Qu’est-ce que le bien commun en politique ? (Lettre DSE n°6)

par 4-09-2017Textes fondamentaux

La sixième lettre de doctrine sociale de l’Eglise vous propose un extrait du texte de Marcel Clément « Est-il possible de résumer en quelques lignes la doctrine sociale de l’Eglise ? » (in La DSE, 1891-1991, éd. de l’Escalade, 1995, p. 37), complété par un extrait de l’encyclique Pacem in terris de Jean XXIII sur le bien commun dans la cité.

Les principes de la doctrine sociale de l’Eglise en bref et leur application à la politique, selon Marcel Clément

« Le principe tout à fait commun est que la personne humaine est revêtue d’une dignité qui se définit comme le droit d’être cause responsable de ses actes. Ses actes sont tous à ordonner en vue de sa fin ultime. Tous les droits humains, tels qu’énumérés par Jean XXIII procèdent de cette dignité. Ils s’expriment dans la société par l’exigence de nature, pour chaque homme, d’être traité, non comme un objet, mais comme un sujet de droit. C’est sous le rapport de ce principe commun que tous les hommes sont égaux, ce qui n’empêche pas les complémentarités des sexes, des âges, des fonctions, des cultures, etc.

De ce principe dérive une organisation sociale dont les trois institutions fondamentales sont la famille, la propriété privée et l’Etat.

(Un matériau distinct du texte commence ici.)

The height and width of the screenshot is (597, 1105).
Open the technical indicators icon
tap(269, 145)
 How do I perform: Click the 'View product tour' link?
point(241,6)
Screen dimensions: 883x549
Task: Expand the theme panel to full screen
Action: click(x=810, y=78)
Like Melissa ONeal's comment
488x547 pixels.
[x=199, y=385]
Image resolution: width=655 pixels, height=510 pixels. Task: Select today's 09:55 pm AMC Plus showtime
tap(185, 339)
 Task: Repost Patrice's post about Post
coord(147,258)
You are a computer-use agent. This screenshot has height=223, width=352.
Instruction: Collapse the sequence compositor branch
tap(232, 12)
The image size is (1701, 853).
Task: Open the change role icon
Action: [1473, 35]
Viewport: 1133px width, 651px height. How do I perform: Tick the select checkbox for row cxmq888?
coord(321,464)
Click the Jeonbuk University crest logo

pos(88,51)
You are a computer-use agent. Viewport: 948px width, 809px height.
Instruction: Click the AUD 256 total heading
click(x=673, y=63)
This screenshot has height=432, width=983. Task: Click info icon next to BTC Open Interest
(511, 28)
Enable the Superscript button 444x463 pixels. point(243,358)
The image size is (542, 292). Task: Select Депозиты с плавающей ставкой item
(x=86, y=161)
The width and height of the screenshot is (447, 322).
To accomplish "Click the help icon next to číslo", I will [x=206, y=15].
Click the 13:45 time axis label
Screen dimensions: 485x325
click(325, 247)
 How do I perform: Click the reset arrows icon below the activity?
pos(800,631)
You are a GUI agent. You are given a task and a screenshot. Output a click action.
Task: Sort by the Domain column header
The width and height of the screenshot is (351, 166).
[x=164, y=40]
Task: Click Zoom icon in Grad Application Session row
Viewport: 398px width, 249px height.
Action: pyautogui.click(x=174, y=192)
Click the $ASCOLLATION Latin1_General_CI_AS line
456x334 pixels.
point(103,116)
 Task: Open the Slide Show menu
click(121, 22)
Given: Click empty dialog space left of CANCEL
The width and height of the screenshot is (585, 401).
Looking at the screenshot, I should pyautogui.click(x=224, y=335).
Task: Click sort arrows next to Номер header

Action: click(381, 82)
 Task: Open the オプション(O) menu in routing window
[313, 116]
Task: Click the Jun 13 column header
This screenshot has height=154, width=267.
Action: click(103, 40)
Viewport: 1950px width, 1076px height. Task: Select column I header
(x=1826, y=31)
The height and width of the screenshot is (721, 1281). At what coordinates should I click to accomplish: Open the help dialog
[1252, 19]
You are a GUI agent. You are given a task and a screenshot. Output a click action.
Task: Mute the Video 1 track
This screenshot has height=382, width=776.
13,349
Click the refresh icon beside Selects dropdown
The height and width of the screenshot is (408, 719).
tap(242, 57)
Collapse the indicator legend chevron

Trop de grandes propriétés abaissent la famille et abaissent l’Etat. Trop d’Etat abaisse la famille et décourage la propriété privée. Trop de grandes familles puissantes abaissent l’Etat et absorbent la répartition équitable de la propriété privée. Là où le marxisme dit : « tous prolétaires », la doctrine sociale catholique répond : « tous propriétaires ». La diffusion la plus large possible – et multiforme – de la propriété privée doit être favorisée pour servir de socle au mariage et à la famille. Le gigantisme d’entreprises ou de chaînes, nationales ou multinationales, va, de ce point de vue, au rebours du progrès social. Il raréfie les petits commerces de proximité et dépersonnalise les relations d’échange. Quant à l’Etat, il doit assurer le bien commun politique, qui implique que les droits légitimes soient sans cesse respectés et restaurés et donc que les devoirs corrélatifs soient menés à bien. Ce bien commun implique d’ailleurs non seulement le mouvement dynamique de la justice générale et des diverses formes de justice particulière (cf. Somme théologique, questions 57 à 80), mais aussi de l’amitié politique entre tous les citoyens du même Etat.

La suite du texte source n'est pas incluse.